Mas poucas bandas têm o domínio de palco e do público como o Delinquentes, que vem para mostrar que o Pará não vive só de guitarrada e de música de gosto duvidoso e visual borrado. O grupo, veterano, tem um entrosamento espantoso sobre o palco, o que resulta seguramente no melhor show entre as bandas de hardcore, punk e adjacências que tocaram antes do Exploited. O perturbado vocalista Jayme Katarro tem o público na mão e comanda a maior roda de pogo do festival. O som da banda há tempos deixou de ser o hardcore de raiz e hoje emana um peso extraordinário, incluindo referências ao metal contemporâneo: uma massa sonora que garante pogo, bateção de cabeça e tudo que não pode faltar num show der rock pesado de verdade.
Outros veteranos que fizeram bonito, mais cedo, foram o Sangue Seco e o Ressonância Mórfica. O primeiro, com um punk rock oitentista dos bons, com várias referências ao Cólera e ao Inocentes, muito embora tenham incluído o hino “Grandola Vila Morena”, consagrado pelo 365, no repertório. Vale o final com a genial “Eu Quero Que Você Morra”, cantada a plenos pulmões pela plateia. Já no Ressonância, o que conta é o extremo, o grind, o crust, o esporro, a porrada na cara. Não por acaso o grupo gravou uma faixa para o tributo de bandas brasileiras ao Napalm Death e tocou no show, mesmo que não desse para identificar qual música foi a escolhida. Mas e daí? O que importa é que o Mal esteve presente durante todo o show, um dos mais sombrios de toda a noite, que terminou com o público “cantando” em cima do palco.
Quem poderia estar num patamar diferente é o Zefirina Bomba, cuja proposta de tocar hardcore com um violão todo detonado e transformado numa poderosa arma acaba caindo no lugar comum por conta de um repertório um pouco repetitivo. Ao menos se consideramos o show desta sexta; vamos renovar, rapaziada. Num espécie de bloco “classic rock” em plena noite punk/hardcore, caiu muito mal a escalação do Soothing, sobretudo por tocar próximo das atrações principais da noite. Isso porque embora o grupo tenha músicos experientes, a formação ainda é insipiente e não sabe para onde ir, apostando em rock progressivo/fusion com dois vocalistas que não valem por um; vamos ensaiar e tocar mais, pessoal.

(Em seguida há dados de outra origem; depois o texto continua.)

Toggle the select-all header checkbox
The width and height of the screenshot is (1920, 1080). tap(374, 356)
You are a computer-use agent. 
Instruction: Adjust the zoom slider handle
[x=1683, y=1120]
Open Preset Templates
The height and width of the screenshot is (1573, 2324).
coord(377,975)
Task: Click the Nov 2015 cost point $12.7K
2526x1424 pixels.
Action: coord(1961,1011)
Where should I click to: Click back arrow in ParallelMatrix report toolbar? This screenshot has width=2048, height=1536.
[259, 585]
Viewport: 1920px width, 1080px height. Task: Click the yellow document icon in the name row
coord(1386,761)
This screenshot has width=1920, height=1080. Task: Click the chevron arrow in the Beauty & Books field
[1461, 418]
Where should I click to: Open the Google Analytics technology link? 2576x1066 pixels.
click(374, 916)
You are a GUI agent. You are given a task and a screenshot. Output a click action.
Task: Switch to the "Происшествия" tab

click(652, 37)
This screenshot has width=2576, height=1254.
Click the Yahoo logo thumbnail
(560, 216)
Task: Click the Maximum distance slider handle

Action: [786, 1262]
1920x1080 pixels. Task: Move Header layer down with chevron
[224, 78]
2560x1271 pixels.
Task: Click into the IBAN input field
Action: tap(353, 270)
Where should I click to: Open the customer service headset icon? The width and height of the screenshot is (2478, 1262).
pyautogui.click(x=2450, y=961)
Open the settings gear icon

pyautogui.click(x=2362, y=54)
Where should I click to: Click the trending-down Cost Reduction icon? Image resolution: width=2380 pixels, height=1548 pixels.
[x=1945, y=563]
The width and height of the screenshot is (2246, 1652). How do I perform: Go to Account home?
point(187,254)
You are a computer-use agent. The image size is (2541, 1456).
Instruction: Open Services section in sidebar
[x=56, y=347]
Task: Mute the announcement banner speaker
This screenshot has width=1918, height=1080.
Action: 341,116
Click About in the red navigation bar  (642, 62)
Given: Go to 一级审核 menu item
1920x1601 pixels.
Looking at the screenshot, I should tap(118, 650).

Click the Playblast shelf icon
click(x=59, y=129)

Melhor para o Galo Power, que, ao iniciar o show antes que o do Soothing acabasse, roubou-lhe o público. O grupo, este sim bem ensaiado, só tem evoluído, fazendo versões casa vez mais trabalhadas e ao mesmo tempo com improvisações das músicas. A grooveada “Big Momma” e a enguitarrada embalagem dada à boa “Tales Of Life”, no encerramento que o digam. Mais cedo, o Bad Matters se arriscou fazendo o rock parecido com o do Diablo Motor, mas ficou devendo mais músicas boas, e menos decalcadas do Queens Of The Stone Age. Já o Evening não consegue esconder as raízes noventistas que incluem o grunge de Mudhoney e o nu-metal esporrento do Korn em início de carreira. E o trio ainda vem para o festival da importância do GNF com um guitarrista tapa buraco. Aí, não.
Quem abriu os trabalhos foi o Expressão Urbana, com um punk rock anos 80 ainda bem ingênuo. A formação com duas guitarras não se explica, mas como vocalista solo, um dos guitarristas fica meio perdido. Já o Shotgun Wives é um equívoco já na paisagem do palco. Cinco sextos da banda usam óculos de aro gigante e os instrumentos – escaleta, banjo - ligam a turba ao famigerado indie de quermesse que não faz o menor sentido. Assim como não se faz necessário o outro extremo: uma banda feminina – caso das Radioativas - que vai fundo em clichês do rock que bandas como o Velhas Virgens fazem com muito mais vigor. Ou, ainda o remi-remi hip hop do Calango Nego, cujo show até agora não deve ter começado. Saiam dessa pessoal.